» TASK DETAILS: Every entry is to be printed again precisely as given.

» TASK MATERIAL:
_ _ _ _ _
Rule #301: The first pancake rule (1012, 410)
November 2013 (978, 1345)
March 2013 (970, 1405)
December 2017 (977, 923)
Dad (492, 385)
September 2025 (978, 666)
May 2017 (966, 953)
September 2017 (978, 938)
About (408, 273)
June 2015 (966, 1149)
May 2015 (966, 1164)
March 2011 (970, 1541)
_ _ _ _ _
» SOLUTION:
Rule #301: The first pancake rule (1012, 410)
November 2013 (978, 1345)
March 2013 (970, 1405)
December 2017 (977, 923)
Dad (492, 385)
September 2025 (978, 666)
May 2017 (966, 953)
September 2017 (978, 938)
About (408, 273)
June 2015 (966, 1149)
May 2015 (966, 1164)
March 2011 (970, 1541)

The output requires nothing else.